Stephanopoulos had a follow-up question for the president: “ISIS is gaining strength, aren’t they?”

“Well, no, I don’t think they’re gaining strength. What is true is that from the start, our goal has been first to contain, and we have contained them,” Obama responded.

“They have not gained ground in Iraq. And in Syria they’ll come in, they’ll leave. But you don’t see this systematic march by ISIL across the terrain. What we have not yet been able to do is to completely decapitate their command and control structures. We’ve made some progress in trying to reduce the flow of foreign fighters,” he added.

White House deputy national security adviser Ben Rhodes was confronted this weekend with the president’s remarks. He explained in an ABC News interview that, “The president was responding very specifically to the geographic expansion of ISIL in Iraq and Syria.”

“A year ago, we saw them on the march in Iraq and Syria, taking more and more population centers. The fact is that we have been able to stop that geographic advance and take back significant amounts of territory in both northern Iraq and northern Syria,” he added. “At the same time, that does not diminish the fact that there is a threat posed by ISIL, not just in those countries but in their aspirations to project power overseas.”

PunditFact rated these remarks as “true,” explaining that Rhode’s explanation is an accurate reflection of what Obama meant by “contained.”

The fact-checker continued, explaining the full context of Obama’s remarks to Stephanopoulos.

“When Obama said ‘we have contained them,’ it’s within a plainly defined scope: ISIS’s territorial ambitions in Iraq and Syria. This context is bolstered by the fact that Stephanopoulos asks Obama about the ground efforts in those two countries,” the fact-checker explained.
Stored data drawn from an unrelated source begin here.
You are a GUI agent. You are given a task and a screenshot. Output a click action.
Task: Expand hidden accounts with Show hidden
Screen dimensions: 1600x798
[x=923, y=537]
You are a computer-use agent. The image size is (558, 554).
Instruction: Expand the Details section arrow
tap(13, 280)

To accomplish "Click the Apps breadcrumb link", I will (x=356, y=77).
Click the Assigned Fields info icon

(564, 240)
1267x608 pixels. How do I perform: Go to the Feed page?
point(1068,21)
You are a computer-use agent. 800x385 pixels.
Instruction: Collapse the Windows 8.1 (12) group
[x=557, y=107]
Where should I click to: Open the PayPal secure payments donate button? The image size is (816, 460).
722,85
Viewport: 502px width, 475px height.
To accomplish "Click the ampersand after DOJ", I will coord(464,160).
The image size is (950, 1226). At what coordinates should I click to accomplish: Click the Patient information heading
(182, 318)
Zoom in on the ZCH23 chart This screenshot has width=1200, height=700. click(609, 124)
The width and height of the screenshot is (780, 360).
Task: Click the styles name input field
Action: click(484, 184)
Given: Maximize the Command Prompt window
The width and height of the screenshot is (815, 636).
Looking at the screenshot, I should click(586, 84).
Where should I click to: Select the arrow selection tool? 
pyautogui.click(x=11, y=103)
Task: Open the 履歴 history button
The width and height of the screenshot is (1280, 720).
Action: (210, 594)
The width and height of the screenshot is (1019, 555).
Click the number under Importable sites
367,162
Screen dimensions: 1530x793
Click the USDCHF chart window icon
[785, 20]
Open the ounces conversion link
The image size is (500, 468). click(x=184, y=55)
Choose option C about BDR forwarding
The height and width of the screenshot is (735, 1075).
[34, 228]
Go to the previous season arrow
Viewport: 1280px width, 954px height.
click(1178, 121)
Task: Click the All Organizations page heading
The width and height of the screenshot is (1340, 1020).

It added, “He wasn’t saying, as critics have shorthanded, that ISIS no longer presents a threat … In fact, in the same interview, Obama acknowledged that ISIS might have surpassed al-Qaeda as the greatest terror threat in the world, adding that they are constantly looking for ‘a crack in the system’ to exploit to carry out attacks.”

But even if the president’s narrow point is considered, not everyone sees it his way, including members of his own party. Sen. Dianne Feinstein, D-Calif., the vice-chairman of the Senate Select Committee on Intelligence, said Monday that ISIS is anything but “contained.”

“I have never been more concerned,” the senator said in an MSNBC interview. “I read the intelligence faithfully. ISIL is not contained, ISIL is expanding. They just put out a video saying it is their intent to attack this country.”

“There’s only one way we are going to diminish them and that is by taking them out, because they are growing,” she added. “They are in more than a dozen countries now, they are sophisticated, they have apps to communicate on that cannot be pierced even with a court order.”

She stressed in none-too-subtle remarks that the president’s strategy to “contain” and “reduce” ISIS simply isn’t going to get the job done.

“They are on the march. It is important to recognize this and prepare to deal with it with action,” Feinstein said. “And candidly, I don’t think bombing runs alone, we have done about 8,000 now, can really make a difference.”

An earlier version of this article incorrectly referred to PunditFact as PolitiFact. This article also reported incorrectly that PunditFact had awarded Obama a “mostly true” rating, when it had awarded a “true” rating to Ben Rhodes’ explanation of the president’s remarks.